2. The encoder position detection device according to claim 1, characterized in that, The preset position includes multiple position intervals, and the interval between each position interval is 20mm.

3. The encoder position detection device according to claim 1, characterized in that, The angle-type magnetic sensor is an anisotropic magnetoresistive sensor, and the spacing between each anisotropic magnetoresistive sensor is 40 mm.

4. The encoder position detection device according to claim 1, characterized in that, The switch-type magnetic sensor module includes two switch-type magnetic sensors, which are switch Hall sensors.

5. The encoder position detection device according to claim 4, characterized in that, It also includes a field-programmable gate array, and both of the two switch Hall sensors are connected to the field-programmable gate array.

6. The encoder position detection device according to claim 1, characterized in that, The spacing between each of the switch-type magnetic sensor modules is 40 mm.

7. An encoder position detection method, applied to an encoder position detection device according to any one of claims 1 to 6, characterized in that, include: S1. During the power-on initialization process, output a fixed electrical angle to drive the mover containing the magnetic grating to a preset position; S2. Detect the coverage state of the magnetic grating using a switch-type magnetic sensor, and obtain the number of switch-type magnetic sensors that detected the magnetic grating; determine the position range of the magnetic grating based on the number of switch-type magnetic sensors; S3. Obtain the angle value of the magnetic grating using an angle-type magnetic sensor; S4. Obtain the absolute position of the magnetic grating based on the position range and the angle value.

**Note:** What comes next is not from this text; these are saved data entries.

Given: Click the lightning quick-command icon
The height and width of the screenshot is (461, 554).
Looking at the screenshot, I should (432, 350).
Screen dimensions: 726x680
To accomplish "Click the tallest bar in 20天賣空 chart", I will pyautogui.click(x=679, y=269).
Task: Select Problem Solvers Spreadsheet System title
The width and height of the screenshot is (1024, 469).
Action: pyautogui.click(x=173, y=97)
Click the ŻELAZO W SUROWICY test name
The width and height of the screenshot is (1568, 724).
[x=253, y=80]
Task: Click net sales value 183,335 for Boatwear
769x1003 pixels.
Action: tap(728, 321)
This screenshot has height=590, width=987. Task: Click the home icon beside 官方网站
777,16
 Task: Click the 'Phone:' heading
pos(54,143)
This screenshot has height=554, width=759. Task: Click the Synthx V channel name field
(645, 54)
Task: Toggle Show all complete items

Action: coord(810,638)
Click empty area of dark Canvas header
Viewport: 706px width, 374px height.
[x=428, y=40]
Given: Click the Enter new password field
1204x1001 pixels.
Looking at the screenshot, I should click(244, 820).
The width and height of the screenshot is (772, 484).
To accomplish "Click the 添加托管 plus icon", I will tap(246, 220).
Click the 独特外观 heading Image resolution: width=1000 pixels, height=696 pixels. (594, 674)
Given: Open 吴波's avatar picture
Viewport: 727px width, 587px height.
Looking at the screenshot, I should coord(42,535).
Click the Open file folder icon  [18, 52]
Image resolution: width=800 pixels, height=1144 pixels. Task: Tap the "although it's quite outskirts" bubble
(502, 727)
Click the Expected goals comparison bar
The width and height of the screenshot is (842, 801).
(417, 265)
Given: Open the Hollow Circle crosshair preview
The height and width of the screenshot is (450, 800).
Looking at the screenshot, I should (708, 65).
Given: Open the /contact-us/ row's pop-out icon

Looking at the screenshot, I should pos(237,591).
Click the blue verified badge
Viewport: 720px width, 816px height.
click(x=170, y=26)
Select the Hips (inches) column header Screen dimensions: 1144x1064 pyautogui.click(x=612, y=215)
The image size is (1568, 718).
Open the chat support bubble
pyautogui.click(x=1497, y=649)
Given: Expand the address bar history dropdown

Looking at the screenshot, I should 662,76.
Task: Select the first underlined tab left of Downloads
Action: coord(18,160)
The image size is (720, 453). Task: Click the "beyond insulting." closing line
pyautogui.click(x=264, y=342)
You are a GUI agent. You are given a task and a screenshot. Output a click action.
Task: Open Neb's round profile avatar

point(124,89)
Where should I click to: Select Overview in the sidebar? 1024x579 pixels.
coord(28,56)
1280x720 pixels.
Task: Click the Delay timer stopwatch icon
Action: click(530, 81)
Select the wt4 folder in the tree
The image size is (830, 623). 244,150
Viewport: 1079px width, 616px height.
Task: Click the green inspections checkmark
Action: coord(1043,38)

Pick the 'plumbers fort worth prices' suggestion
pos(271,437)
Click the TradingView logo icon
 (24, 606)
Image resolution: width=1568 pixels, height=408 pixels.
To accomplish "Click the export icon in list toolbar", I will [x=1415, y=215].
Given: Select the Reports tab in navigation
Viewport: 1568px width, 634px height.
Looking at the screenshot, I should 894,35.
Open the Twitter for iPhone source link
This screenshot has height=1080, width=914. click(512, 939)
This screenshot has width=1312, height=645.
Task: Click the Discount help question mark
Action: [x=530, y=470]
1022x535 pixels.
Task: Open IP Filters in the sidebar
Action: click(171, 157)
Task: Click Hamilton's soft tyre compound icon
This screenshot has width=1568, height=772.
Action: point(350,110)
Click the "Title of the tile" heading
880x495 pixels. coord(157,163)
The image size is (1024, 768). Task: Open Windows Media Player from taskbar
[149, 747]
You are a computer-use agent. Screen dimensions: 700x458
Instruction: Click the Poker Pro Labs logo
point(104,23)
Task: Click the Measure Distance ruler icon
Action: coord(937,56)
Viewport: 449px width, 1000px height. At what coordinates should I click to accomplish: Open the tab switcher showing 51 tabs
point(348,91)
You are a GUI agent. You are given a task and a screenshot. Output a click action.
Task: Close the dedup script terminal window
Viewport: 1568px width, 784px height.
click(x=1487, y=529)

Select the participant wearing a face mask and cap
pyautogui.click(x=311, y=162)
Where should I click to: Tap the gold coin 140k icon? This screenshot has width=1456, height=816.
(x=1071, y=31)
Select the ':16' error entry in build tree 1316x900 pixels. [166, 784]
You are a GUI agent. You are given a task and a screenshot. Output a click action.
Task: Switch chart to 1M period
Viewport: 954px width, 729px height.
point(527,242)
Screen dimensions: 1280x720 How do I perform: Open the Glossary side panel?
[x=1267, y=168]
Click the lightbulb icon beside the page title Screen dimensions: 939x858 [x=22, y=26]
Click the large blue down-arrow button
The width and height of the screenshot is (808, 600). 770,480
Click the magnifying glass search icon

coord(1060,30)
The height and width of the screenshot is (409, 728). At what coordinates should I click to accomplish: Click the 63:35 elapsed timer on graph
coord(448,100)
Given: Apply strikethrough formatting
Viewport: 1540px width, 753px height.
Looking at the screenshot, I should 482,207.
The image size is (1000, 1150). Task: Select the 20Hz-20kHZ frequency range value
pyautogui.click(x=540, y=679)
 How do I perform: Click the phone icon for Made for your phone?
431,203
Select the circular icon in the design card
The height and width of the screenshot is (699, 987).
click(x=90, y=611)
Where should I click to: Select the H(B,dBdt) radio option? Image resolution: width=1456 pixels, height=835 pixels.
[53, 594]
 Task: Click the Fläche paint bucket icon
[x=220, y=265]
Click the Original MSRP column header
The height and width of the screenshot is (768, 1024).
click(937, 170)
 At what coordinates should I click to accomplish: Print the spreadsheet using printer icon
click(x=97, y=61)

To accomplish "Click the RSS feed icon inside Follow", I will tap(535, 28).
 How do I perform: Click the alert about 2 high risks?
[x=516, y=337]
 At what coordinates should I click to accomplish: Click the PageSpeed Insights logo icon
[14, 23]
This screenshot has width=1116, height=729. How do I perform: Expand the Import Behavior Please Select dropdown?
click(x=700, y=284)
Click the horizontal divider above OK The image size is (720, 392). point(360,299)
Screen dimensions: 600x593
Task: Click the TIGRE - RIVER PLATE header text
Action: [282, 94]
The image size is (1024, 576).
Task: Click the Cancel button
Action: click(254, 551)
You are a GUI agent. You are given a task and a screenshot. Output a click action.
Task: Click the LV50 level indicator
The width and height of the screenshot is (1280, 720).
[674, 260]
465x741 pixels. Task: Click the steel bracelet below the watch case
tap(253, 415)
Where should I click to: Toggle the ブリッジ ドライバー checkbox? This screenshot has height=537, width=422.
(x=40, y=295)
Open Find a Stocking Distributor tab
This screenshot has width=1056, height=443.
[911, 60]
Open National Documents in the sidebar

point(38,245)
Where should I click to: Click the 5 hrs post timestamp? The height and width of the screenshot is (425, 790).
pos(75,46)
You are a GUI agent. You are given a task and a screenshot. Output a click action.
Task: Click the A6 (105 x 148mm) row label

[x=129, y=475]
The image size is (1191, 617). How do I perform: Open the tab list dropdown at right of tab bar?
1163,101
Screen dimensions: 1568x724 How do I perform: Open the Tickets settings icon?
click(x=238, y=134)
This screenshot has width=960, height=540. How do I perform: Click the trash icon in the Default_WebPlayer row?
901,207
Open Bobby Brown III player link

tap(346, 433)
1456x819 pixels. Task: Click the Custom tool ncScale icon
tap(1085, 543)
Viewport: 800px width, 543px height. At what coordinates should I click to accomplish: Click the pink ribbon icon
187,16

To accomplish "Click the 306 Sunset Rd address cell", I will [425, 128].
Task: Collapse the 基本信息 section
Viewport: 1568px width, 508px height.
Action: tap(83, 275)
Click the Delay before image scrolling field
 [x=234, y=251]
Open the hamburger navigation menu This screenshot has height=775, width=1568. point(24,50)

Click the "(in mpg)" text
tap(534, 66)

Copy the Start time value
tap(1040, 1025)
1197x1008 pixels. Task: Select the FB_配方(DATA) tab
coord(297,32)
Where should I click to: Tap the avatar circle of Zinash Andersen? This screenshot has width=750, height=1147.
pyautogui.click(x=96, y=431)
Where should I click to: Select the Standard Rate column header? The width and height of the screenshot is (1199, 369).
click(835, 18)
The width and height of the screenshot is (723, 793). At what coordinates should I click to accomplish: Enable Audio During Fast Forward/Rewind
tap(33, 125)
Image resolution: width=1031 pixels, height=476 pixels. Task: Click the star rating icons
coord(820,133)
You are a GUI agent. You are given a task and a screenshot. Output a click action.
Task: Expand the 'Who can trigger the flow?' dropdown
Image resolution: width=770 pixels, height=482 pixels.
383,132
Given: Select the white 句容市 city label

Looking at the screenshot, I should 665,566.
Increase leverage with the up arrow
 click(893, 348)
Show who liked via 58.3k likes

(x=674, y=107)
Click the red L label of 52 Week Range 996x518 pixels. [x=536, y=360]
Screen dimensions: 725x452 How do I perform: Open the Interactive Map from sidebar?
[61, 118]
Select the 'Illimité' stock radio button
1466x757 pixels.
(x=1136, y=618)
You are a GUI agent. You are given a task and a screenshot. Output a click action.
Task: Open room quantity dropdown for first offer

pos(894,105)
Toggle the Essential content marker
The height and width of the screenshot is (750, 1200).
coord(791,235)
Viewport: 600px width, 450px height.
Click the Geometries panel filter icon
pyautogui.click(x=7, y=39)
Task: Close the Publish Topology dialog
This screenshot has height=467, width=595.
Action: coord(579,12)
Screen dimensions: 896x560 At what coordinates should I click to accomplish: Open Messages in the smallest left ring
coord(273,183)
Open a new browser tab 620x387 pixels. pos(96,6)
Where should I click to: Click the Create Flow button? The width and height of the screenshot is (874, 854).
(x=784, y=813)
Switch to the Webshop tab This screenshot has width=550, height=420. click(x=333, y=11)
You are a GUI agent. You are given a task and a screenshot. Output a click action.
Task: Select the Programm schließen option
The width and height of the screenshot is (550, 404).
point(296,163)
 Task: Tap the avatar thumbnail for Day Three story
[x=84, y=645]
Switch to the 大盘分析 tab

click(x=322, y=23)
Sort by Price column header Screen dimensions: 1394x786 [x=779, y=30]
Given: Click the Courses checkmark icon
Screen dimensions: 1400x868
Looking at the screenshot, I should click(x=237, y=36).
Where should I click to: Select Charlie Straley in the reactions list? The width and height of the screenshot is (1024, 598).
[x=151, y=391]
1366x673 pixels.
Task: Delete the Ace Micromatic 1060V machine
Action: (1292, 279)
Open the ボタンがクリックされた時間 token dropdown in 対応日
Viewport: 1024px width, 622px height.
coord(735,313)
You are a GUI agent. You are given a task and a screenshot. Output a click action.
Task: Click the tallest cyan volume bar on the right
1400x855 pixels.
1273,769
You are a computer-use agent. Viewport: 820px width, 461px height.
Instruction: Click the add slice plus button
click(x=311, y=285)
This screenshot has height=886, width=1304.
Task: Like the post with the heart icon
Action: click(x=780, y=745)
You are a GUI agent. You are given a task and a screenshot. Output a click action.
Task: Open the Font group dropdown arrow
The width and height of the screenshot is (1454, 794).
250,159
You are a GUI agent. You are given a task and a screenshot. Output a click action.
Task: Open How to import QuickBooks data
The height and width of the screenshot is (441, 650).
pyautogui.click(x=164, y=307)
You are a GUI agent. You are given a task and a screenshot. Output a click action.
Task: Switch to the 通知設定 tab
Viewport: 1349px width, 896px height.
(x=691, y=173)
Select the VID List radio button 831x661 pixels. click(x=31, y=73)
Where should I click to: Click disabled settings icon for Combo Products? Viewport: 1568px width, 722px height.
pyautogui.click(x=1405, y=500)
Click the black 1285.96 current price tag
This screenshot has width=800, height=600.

8. The encoder position detection method according to claim 7, characterized in that, In step S2, the rule for detecting the coverage state of the magnetic grating using a switching magnetic sensor and obtaining the number of switching magnetic sensors that have detected the magnetic grating is as follows: with the angle-type magnetic sensor as the reference, the switching magnetic sensors synchronously arranged along the movement direction of the magnetic grating are the detection objects; if the effective magnetic field coverage signal ratio of the current switching magnetic sensor reaches a set threshold within a preset sampling period, it is determined that the current switching magnetic sensor has detected the magnetic grating and is included in the total count; otherwise, it is determined that the current switching magnetic sensor is an invalid detection and is not included in the count.

9. An electronic device, characterized in that, Includes an encoder position detection device as described in any one of claims 1 to 6.